### Supplied information

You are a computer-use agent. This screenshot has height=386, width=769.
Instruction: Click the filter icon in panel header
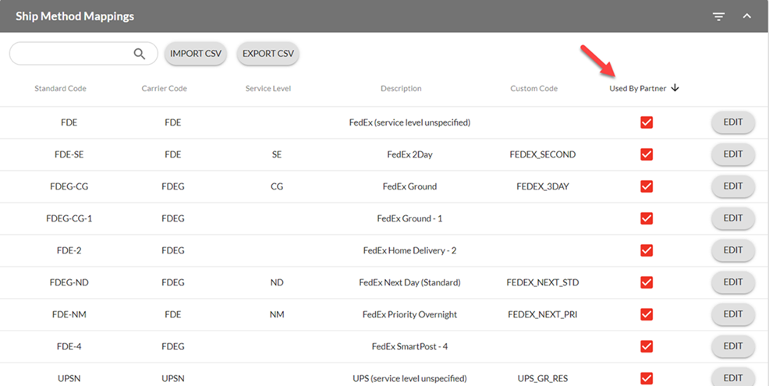[719, 16]
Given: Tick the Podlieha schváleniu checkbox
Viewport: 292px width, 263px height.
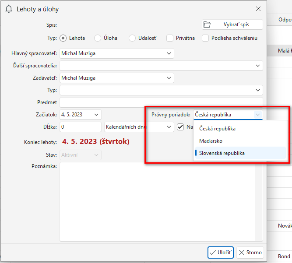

######

Task statement:
Please rewrite the records above with "checkbox" changed to "check box" and everything else kept the same. Leave the pictures out.

Full solution:
You are a computer-use agent. This screenshot has height=386, width=769.
Instruction: Click the filter icon in panel header
[719, 16]
Given: Tick the Podlieha schváleniu check box
Viewport: 292px width, 263px height.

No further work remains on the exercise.